Films based on computer games are almost invariably looked down on by audiences and critics alike, either because the film buffs don't see the point in restaging a game or because the gamers seriously doubt the movie experience could match that of actually playing. As such, these efforts are rightly considered the poor relations of the gaming world, a cynical cash-in on a recognisable franchise that are more often than not insultingly simple-minded when it tries to understand what made the source special to its fans. Besides, when you're dealing with a film, different rules do indeed apply, which was why the racing game adaptation Need for Speed received so much flak.

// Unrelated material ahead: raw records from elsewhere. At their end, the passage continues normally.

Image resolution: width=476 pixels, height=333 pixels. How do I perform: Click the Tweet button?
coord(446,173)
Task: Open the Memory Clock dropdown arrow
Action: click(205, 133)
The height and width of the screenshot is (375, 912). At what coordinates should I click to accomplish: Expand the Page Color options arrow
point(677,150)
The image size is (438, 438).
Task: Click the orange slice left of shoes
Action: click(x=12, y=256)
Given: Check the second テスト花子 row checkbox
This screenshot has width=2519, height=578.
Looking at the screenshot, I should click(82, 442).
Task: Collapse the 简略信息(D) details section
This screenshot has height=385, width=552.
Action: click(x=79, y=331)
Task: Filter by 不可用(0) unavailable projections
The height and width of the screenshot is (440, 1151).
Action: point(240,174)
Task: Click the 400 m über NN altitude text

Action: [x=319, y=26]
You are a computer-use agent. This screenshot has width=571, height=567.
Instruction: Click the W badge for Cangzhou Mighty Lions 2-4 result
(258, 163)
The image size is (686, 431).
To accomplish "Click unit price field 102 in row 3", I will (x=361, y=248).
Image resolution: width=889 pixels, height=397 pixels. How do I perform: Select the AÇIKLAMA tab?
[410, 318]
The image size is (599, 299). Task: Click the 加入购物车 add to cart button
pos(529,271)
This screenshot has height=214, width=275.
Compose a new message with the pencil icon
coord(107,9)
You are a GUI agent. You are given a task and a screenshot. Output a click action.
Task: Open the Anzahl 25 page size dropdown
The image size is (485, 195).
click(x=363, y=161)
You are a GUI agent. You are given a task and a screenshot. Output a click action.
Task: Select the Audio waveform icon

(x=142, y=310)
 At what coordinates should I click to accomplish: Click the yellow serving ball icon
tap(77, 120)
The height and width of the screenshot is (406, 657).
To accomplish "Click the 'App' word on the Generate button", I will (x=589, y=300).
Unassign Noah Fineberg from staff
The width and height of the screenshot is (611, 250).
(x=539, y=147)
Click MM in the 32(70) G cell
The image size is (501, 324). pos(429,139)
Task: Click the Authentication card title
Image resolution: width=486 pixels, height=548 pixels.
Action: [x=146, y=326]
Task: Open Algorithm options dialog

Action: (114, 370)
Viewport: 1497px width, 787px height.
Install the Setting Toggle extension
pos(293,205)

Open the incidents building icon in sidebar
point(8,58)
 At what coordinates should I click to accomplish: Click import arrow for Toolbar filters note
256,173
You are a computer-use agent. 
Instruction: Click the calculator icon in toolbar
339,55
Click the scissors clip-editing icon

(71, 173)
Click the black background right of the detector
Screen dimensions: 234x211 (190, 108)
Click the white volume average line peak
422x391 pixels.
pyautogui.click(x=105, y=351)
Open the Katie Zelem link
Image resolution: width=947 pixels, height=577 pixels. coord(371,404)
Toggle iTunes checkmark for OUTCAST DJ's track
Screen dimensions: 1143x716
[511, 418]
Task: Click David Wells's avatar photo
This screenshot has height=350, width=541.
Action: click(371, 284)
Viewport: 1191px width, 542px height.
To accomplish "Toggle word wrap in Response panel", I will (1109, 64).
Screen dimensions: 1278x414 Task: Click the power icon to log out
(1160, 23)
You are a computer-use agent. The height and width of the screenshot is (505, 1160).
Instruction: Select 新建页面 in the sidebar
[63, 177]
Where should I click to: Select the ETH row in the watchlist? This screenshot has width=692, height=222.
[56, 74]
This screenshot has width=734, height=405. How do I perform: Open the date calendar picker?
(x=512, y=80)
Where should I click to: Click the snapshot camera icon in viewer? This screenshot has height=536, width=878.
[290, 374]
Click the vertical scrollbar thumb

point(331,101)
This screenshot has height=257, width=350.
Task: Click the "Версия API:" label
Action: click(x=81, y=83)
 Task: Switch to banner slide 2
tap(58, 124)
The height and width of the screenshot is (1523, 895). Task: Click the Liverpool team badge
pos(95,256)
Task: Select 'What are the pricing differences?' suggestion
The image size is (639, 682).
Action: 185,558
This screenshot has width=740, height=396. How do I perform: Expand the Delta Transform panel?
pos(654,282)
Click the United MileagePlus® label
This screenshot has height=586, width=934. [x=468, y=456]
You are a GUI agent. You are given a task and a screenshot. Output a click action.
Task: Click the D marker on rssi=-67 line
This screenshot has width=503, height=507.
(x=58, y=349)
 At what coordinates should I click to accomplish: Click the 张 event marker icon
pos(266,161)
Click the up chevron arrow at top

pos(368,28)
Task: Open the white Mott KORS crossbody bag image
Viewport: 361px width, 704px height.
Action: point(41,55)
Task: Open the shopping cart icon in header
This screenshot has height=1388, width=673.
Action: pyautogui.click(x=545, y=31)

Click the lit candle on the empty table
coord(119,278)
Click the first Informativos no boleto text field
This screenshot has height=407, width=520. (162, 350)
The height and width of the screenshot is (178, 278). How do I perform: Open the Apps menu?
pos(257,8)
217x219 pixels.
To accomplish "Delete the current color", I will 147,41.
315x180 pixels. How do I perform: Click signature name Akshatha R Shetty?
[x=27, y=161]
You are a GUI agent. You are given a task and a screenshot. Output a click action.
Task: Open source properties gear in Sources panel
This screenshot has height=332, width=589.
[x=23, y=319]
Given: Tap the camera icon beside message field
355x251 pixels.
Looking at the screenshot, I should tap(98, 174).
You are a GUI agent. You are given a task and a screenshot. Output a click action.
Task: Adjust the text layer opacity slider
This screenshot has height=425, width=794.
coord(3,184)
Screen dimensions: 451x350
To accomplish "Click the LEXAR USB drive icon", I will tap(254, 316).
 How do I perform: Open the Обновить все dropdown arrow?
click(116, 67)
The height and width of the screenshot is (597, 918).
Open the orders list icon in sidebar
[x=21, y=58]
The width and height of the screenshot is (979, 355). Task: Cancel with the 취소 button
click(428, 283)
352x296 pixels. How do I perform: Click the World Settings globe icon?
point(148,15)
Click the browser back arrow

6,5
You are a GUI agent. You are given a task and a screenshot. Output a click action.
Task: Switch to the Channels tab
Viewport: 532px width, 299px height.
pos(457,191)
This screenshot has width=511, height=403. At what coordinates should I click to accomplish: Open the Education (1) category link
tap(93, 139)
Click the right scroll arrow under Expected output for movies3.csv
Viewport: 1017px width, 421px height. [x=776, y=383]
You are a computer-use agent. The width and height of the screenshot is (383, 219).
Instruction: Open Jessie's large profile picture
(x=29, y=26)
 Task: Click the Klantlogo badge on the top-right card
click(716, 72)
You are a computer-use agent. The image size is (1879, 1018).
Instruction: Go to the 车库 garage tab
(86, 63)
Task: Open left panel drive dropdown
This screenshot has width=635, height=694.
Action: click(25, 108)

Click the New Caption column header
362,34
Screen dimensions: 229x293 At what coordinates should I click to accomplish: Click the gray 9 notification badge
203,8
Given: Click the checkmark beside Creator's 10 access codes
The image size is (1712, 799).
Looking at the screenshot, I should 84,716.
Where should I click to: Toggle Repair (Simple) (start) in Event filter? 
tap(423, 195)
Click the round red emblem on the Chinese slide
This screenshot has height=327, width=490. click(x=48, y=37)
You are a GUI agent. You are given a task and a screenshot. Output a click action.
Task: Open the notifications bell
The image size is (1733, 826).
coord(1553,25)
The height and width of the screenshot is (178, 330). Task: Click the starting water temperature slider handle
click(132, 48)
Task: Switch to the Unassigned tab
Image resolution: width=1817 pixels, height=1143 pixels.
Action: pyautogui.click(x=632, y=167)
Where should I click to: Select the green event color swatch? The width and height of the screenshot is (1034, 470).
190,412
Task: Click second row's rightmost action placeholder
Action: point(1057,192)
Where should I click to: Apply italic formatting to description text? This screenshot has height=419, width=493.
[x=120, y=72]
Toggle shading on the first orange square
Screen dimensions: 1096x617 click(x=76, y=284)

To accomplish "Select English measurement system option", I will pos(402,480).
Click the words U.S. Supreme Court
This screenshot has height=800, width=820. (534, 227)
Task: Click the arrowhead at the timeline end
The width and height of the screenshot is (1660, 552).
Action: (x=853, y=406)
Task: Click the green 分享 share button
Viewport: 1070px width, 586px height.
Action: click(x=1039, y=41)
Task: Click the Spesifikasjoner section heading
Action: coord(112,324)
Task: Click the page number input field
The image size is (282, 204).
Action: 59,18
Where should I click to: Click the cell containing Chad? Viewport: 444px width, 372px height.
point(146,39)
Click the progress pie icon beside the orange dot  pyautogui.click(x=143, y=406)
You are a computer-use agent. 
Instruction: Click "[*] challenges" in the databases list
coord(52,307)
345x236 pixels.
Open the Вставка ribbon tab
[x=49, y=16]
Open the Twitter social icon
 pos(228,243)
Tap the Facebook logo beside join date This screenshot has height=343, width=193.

It was all very well sending a bunch of anonymous drivers crashing off the road when you were gaming, the emotional or moral concerns were not as relevant (though it could be argued they should be, the fact remained these were collections of pixels exploding on the screen), yet in a movie the hero couldn't be seen to be causing actual harm to innocent bystanders for fear of utterly losing sympathy. Director Scott Waugh and his team seemed to have considered this, however, as after Tobey rampages through the streets and roads after Dino in fancy sports cars, the third member of the race is Tobey's pal Little Pete (Harrison Gilbertson), and he really feels what it's like to lose a loved one to an accident when Pete is forced off the road in a ball of flame.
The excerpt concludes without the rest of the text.